Why Dry Eye and Co-morbidities may be Difficult to Diagnose

The numerous co-morbidities that present with similar symptoms make diagnosis and, consequently, treatment difficult. Furthermore, sometimes patients have signs of disease and symtpoms that match and at other times they don’t match (see Symptoms). One study reported that patients may have signs of disease but few symptoms and patients with mild signs of disease may have severe symptoms. The incongruence makes diagnosis based on symptoms alone problematic.

The 2014 article in Eye and Contact Lens notes “the incongruence when comparing subjective symptoms with objective signs, thereby highlighting the urgent need for the development of reliable metrics to better quantify dry eye symptoms and also the development of a more sensitive and specific test that can be used as the gold standard to diagnose dry eye.”

From: Perceptions of Dry Eye Disease management in current clinical practice

A 2014 article in the British Journal of Ophthalmology states that there is a “disconnect between signs, symptoms and severity makes symptomatology alone a relatively poor indicator of severity in some patients, and also a confounding variable in clinical trials.”

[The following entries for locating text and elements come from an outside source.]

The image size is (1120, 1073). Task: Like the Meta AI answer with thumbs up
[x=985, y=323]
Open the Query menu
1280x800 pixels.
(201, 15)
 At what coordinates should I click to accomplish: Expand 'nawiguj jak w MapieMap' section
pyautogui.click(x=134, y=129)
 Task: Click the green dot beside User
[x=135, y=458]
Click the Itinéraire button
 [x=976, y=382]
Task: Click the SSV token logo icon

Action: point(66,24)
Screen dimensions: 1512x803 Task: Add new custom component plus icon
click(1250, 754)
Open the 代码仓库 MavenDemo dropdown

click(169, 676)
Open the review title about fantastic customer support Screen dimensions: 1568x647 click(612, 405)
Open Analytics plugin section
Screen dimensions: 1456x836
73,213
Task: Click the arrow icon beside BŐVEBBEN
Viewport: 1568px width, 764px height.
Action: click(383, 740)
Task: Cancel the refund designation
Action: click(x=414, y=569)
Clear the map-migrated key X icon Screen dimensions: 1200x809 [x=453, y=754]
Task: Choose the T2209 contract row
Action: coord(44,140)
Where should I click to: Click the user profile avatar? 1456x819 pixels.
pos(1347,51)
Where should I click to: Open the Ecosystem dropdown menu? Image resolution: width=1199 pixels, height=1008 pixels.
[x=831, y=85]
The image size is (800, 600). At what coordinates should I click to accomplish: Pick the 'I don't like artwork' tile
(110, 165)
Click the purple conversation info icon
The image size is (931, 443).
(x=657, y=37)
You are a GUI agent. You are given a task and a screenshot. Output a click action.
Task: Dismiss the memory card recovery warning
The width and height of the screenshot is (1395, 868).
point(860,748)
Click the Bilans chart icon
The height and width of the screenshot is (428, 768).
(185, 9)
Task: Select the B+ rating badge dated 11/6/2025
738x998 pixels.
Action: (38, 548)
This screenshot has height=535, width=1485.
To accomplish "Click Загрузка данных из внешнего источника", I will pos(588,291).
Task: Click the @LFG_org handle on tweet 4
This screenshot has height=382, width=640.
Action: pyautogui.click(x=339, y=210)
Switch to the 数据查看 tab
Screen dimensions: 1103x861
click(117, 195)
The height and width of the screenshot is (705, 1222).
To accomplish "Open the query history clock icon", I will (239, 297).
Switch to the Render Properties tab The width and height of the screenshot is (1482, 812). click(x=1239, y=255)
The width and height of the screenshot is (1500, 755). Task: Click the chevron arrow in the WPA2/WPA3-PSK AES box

From: Diagnosing the severity of dry eye: a clear and practical algorithm

Perhaps most important is understanding that tear film is a complex structure that is produced and maintained by physical, mechanical and biochemical agents all of which have to be healthy and functioning properly at the right time and in the right quantities: meibomian glands, lacrimal glands, lid margins, goblet cells, epithelial cells, mucin layer, aqueous layer, lipid layer, accessory glands, hormones, immune system, blinking, eyelids, conjunctiva, cornea, and the list goes on an on. If anything goes wrong with one or more of these, the whole system can be affected leading to potentially debilitating and life-altering symptoms that may be difficult to differentiate from one another.